What to work on
Go to the line in the entries below that holds "[slider] (1284, 804)" and repeat exactly from there through the line that holds "For every named target in this 360×2019", inclusive.

Dataset entries
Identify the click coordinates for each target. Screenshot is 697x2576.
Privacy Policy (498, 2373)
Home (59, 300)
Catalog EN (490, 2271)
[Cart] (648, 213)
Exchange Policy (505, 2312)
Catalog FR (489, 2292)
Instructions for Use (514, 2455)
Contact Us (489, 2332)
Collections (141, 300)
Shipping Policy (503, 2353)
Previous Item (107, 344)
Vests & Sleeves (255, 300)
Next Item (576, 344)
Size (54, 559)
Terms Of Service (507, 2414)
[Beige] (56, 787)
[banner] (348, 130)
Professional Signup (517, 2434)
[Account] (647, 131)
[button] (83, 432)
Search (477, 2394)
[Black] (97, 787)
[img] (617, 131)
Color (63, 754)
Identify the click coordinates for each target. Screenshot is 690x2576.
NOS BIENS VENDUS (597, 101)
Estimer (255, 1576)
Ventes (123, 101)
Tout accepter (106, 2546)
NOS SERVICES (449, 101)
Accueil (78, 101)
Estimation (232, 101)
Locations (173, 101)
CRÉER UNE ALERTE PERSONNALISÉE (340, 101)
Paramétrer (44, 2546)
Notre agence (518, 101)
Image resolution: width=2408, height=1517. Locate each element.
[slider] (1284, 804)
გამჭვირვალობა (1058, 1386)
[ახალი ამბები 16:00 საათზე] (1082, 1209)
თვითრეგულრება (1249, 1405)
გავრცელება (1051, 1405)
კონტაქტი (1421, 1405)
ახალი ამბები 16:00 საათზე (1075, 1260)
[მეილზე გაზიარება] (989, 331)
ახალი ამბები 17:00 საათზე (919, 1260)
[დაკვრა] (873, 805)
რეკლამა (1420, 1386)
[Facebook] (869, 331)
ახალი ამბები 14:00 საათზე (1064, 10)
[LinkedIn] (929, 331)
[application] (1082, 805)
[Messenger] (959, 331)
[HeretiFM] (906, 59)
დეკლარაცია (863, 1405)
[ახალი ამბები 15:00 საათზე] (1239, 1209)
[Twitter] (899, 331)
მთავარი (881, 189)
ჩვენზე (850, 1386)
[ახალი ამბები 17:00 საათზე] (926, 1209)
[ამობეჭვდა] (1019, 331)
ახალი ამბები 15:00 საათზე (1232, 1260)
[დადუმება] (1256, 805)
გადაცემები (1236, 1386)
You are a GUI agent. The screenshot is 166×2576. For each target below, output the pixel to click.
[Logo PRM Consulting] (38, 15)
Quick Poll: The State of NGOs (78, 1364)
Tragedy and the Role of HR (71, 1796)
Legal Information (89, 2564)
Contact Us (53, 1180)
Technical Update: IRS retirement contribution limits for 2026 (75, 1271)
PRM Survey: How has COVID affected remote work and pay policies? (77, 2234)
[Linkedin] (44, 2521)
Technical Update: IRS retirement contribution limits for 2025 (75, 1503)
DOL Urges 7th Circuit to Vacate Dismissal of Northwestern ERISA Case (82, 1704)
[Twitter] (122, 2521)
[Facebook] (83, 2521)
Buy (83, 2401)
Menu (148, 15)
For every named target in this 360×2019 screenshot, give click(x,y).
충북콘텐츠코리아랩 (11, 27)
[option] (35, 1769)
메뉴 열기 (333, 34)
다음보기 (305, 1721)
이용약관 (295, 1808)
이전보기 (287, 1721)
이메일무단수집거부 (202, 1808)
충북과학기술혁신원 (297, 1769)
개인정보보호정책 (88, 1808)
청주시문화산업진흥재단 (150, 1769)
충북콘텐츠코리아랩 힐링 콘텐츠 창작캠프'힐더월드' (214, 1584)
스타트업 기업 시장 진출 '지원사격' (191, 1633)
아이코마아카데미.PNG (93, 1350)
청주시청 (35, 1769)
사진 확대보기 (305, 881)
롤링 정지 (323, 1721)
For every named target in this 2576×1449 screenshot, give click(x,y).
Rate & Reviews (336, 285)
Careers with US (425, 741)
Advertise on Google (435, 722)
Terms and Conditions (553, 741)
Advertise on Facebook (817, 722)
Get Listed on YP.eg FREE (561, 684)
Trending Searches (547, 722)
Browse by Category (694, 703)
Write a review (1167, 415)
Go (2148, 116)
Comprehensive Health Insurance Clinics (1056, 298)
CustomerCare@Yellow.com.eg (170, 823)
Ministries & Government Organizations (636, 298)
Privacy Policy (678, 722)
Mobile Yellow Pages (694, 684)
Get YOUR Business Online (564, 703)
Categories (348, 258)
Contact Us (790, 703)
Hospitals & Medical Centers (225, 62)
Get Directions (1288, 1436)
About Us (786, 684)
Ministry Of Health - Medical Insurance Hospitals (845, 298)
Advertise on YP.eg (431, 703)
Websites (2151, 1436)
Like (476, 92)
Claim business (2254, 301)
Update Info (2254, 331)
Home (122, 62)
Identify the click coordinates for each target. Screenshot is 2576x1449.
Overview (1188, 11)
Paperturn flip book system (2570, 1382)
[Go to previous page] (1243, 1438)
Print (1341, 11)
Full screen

Written solution
[slider] (1284, 804)
გამჭვირვალობა (1058, 1386)
[ახალი ამბები 16:00 საათზე] (1082, 1209)
თვითრეგულრება (1249, 1405)
გავრცელება (1051, 1405)
კონტაქტი (1421, 1405)
ახალი ამბები 16:00 საათზე (1075, 1260)
[მეილზე გაზიარება] (989, 331)
ახალი ამბები 17:00 საათზე (919, 1260)
[დაკვრა] (873, 805)
რეკლამა (1420, 1386)
[Facebook] (869, 331)
ახალი ამბები 14:00 საათზე (1064, 10)
[LinkedIn] (929, 331)
[application] (1082, 805)
[Messenger] (959, 331)
[HeretiFM] (906, 59)
დეკლარაცია (863, 1405)
[ახალი ამბები 15:00 საათზე] (1239, 1209)
[Twitter] (899, 331)
მთავარი (881, 189)
ჩვენზე (850, 1386)
[ახალი ამბები 17:00 საათზე] (926, 1209)
[ამობეჭვდა] (1019, 331)
ახალი ამბები 15:00 საათზე (1232, 1260)
[დადუმება] (1256, 805)
გადაცემები (1236, 1386)
You are a GUI agent. The screenshot is 166×2576. For each target below, output the pixel to click.
[Logo PRM Consulting] (38, 15)
Quick Poll: The State of NGOs (78, 1364)
Tragedy and the Role of HR (71, 1796)
Legal Information (89, 2564)
Contact Us (53, 1180)
Technical Update: IRS retirement contribution limits for 2026 (75, 1271)
PRM Survey: How has COVID affected remote work and pay policies? (77, 2234)
[Linkedin] (44, 2521)
Technical Update: IRS retirement contribution limits for 2025 (75, 1503)
DOL Urges 7th Circuit to Vacate Dismissal of Northwestern ERISA Case (82, 1704)
[Twitter] (122, 2521)
[Facebook] (83, 2521)
Buy (83, 2401)
Menu (148, 15)
For every named target in this 360×2019 screenshot, give click(x,y).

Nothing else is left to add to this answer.